More French jailed: Paris denounces Iran's 'hostage diplomacy'

According to information from Paris, seven French people are now in Iranian prisons.

More French jailed: Paris denounces Iran's 'hostage diplomacy'

According to information from Paris, seven French people are now in Iranian prisons. They are "state hostages" for the State Department, and Secretary Colonna is demanding their immediate release. Meanwhile, there are already charges against protesters who face the death penalty.

According to the government in Paris, two other French citizens have been arrested in Iran. There are now seven French people in prison there, Foreign Minister Catherine Colonna told the newspaper Le Parisien. "We were concerned about two other compatriots and the latest checks found that they are also detained," she said.

She was outraged by Iran's "hostage diplomacy". France will do everything in its power to free its compatriots. "We demand their immediate release, access to consular protection, that is, the right to consular visits for our nationals," Colonna said.

She gave no details about the case of the other two arrested. Your Iranian counterpart has committed to respecting this right of access. "It is more important than ever to remind Iran of its international obligations," the foreign minister told the newspaper. "If his aim was to blackmail us, that shouldn't work. That's the wrong way to deal with France."
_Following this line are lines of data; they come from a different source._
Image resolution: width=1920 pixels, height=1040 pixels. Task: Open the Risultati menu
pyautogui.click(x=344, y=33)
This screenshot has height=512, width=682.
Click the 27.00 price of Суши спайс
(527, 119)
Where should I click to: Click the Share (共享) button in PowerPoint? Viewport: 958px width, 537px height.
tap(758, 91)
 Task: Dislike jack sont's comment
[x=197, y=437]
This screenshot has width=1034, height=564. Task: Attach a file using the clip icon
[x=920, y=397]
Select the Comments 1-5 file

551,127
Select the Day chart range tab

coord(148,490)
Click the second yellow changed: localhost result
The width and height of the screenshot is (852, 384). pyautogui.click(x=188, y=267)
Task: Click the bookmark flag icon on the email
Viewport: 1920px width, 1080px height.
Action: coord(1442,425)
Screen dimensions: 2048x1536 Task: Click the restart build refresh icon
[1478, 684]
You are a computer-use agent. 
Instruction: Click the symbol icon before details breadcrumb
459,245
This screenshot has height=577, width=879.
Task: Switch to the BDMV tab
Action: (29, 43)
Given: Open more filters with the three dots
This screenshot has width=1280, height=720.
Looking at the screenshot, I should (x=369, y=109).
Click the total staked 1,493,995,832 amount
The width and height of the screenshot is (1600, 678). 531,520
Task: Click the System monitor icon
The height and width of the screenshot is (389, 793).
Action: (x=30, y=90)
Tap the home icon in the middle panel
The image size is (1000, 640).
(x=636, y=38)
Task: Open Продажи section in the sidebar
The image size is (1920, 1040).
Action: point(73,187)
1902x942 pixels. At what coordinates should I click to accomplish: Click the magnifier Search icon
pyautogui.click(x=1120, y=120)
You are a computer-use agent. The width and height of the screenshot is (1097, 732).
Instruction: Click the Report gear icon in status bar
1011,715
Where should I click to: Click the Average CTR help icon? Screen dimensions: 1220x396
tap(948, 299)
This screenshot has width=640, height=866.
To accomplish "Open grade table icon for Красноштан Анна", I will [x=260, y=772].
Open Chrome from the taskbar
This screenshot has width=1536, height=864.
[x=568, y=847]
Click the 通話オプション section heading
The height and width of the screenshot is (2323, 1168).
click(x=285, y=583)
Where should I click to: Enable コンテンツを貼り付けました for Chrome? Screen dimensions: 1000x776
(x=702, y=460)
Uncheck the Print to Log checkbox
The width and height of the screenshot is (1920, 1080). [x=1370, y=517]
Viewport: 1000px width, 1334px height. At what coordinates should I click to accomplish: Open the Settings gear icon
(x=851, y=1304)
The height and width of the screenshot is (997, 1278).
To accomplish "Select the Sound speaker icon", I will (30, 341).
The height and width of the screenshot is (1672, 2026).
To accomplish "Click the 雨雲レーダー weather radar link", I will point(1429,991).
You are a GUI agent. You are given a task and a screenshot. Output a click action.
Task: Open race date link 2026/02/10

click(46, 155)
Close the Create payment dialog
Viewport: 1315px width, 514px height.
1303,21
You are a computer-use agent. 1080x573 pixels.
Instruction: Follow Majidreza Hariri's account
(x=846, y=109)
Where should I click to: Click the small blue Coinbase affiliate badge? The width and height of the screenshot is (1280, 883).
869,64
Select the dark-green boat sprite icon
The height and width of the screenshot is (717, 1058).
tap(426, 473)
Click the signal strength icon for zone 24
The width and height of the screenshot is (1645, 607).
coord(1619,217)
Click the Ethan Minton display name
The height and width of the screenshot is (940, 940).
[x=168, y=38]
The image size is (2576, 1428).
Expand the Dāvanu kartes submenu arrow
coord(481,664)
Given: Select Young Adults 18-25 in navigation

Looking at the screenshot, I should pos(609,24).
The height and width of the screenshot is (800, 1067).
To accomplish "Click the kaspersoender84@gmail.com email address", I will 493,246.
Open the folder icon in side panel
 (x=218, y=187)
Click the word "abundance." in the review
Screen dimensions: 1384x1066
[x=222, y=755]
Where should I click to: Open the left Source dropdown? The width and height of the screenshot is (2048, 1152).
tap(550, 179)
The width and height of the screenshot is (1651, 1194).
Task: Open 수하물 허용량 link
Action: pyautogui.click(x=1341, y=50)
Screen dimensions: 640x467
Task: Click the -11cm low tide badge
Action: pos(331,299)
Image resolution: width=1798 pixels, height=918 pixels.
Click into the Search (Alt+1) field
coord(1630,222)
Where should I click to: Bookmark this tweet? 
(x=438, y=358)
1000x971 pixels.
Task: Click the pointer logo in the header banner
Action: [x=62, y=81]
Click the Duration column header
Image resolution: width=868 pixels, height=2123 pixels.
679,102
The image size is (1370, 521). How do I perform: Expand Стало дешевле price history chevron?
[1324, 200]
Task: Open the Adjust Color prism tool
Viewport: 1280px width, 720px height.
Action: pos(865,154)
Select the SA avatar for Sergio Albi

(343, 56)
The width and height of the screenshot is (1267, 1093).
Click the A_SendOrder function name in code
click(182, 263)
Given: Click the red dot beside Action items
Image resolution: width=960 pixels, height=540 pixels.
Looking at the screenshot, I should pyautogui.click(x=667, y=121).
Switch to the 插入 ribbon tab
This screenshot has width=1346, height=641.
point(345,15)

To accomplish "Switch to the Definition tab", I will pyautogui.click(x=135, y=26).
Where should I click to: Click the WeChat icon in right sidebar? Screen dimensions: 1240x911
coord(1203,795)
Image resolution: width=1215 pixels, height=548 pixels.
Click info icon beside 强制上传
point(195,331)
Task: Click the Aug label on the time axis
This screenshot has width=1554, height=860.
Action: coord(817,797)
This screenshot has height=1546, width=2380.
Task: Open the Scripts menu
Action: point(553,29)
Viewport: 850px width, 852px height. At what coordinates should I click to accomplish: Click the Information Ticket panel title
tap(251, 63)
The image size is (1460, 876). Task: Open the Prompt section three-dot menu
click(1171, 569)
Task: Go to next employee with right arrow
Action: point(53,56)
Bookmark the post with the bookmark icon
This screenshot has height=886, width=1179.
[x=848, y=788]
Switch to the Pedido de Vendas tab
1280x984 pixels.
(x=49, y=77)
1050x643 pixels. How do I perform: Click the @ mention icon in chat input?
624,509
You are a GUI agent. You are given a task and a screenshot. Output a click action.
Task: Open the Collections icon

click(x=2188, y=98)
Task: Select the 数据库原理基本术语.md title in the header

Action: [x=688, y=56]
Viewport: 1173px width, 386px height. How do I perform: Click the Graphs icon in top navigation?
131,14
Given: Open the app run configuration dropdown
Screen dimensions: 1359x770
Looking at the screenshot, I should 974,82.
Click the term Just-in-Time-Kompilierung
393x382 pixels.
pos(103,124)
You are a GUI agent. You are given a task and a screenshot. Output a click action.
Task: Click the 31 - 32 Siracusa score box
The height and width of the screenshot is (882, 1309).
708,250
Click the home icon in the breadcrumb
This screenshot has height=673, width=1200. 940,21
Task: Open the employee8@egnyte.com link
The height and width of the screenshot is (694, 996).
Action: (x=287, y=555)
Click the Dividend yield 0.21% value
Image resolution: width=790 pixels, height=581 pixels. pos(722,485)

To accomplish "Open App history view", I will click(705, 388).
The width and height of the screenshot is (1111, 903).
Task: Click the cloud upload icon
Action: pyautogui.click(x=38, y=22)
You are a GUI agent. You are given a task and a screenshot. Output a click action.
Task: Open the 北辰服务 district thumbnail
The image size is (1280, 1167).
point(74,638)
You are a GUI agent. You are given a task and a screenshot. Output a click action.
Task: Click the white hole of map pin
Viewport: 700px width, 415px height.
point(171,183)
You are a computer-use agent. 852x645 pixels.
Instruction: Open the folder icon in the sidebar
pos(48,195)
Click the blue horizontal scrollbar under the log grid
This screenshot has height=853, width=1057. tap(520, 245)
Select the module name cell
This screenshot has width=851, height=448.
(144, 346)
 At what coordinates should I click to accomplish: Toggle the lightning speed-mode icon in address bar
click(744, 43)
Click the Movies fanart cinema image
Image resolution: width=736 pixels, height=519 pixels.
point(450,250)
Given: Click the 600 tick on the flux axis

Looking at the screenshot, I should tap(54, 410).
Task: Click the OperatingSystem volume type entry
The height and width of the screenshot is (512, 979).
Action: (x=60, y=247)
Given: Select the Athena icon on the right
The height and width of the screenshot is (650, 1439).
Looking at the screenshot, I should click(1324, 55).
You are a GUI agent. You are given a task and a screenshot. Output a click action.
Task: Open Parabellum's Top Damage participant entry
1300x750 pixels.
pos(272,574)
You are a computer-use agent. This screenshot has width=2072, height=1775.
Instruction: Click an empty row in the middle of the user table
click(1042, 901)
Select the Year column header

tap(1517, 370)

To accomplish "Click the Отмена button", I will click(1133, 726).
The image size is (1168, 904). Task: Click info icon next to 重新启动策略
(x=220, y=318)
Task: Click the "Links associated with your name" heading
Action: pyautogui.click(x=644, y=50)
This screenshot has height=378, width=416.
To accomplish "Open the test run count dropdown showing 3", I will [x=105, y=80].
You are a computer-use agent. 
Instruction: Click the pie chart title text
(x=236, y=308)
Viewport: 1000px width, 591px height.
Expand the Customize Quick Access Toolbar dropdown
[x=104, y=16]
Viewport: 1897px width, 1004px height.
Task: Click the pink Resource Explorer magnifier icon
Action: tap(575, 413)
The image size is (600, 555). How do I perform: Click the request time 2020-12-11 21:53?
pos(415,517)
Among the French arrested in Iran, some also have Iranian nationality. At the beginning of October, the French Foreign Ministry accused Iran of holding a French couple arrested in May as "state hostages" and of showing them on television in an unacceptable manner.

In Iran, people have been protesting against the government and the Islamic system of rule since mid-September. The trigger was the death of the 22-year-old Iranian Kurd Mahsa Amini in police custody. Since her death, tens of thousands have been demonstrating across the country against the government's repressive course and the Islamic system of rule. According to the US-based human rights organization HRANA, 336 protesters have been killed in the riots as of Friday, including 52 minors. 39 members of the security forces were also killed. So far, almost 15,100 people have been arrested because of the protests, it said.

The Iranian judiciary is now also beginning to implement the draconian punishments threatened against anti-government demonstrators. Ten men and one woman have been charged with the killing of a member of the Basij militias during a rally near Tehran on November 3, IRNA news agency reports. You face the death penalty.

Despite the massive repression, activists in Iran are calling for a mass demonstration next week to mark the third anniversary of the brutal crackdown on protests in 2019. The 2019 wave of protests known as "Bloody November" was sparked by a surprise overnight hike in gas prices of up to 200 percent. During the days of unrest that followed, police stations were attacked, shops were looted, and banks and petrol stations were set on fire. The authorities imposed a one-week internet ban.